Self-awareness is a bit more complex, it requires some degree of reflection, the ability of the machine to observe and analyze itself, and perhaps to understand it’s individuality in that the rest of what it can observe is not itself and not under it’s control. That is still not something all that complex.
Subjectivity adds a little more complexity, but only requires that the machine is not purely hard-wired in it’s processing. As long as it’s sensory input is processed in a way that affects future decisions based on experience there will be subjectivity. And if the software that processes that input is self-modifying based on the that input the subjectivity becomes apparent.
Emotion is much more difficult to consider.
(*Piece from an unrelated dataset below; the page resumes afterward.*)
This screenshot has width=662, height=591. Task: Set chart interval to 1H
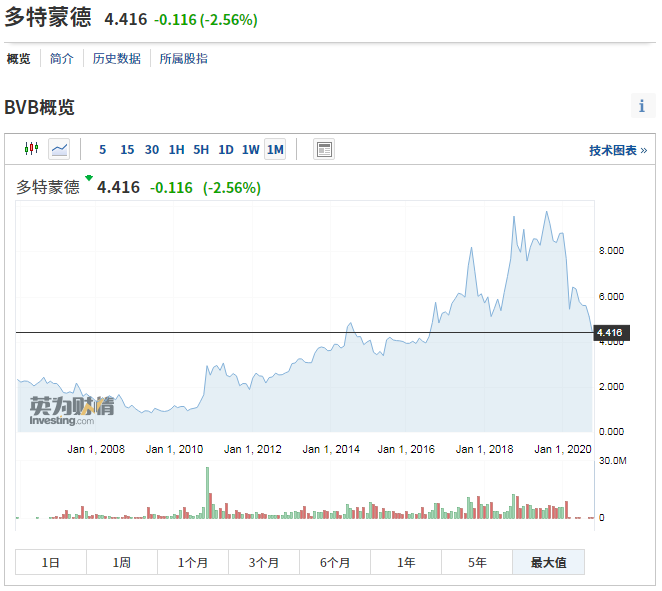coord(176,150)
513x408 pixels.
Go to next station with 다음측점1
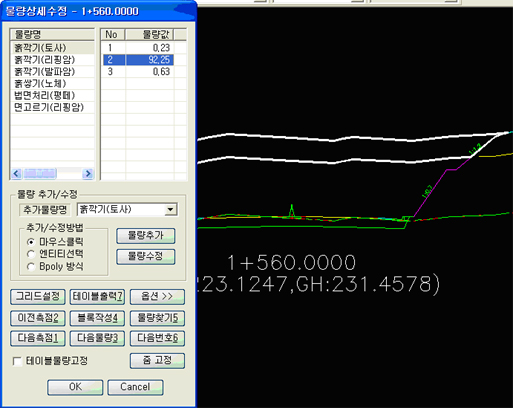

Emotions are that low level kind of reaction to stimulus that lies below the conscious level, but at the human level they have evolved in very intricate ways that balance their low level function to enable survival with the conscious decision making that enable survival in a completely different way. Still, while simulating love in a machine may be a difficult thing to work out, simulating simple motivational emotion based on the need to make optimal decisions isn’t all that difficult. Animals have a hard-wired basis for choosing survival and a machine can be programmed in a similar way.
Intelligence is the real tough one to work out and what trips up machines taking Turing tests. If a machine is intelligent enough and has sufficient resources it can pass the Turing test without much complexity in consciousness, self-awareness, subjectivity, and/or emotion. It simply needs enough information and processing power to pretend that it has those qualities at a human level even if it doesn’t. Humans can do it, a sociopath can pretend to have empathy for other humans, he just needs to know how normal humans exhibit that characteristic.
What seems unlikely to me is that a machine could be intelligent enough to pass a Turing test without being able to use the indications of intelligence it displays to do more than pass a Turing test. Perhaps it could be designed merely for the function of passing a Turing test, having nothing like ‘free will’ to do any more than respond to questions from a remote human for the purpose of passing a Turing test, but even then it is merely lacking a motivational basis to do anything else.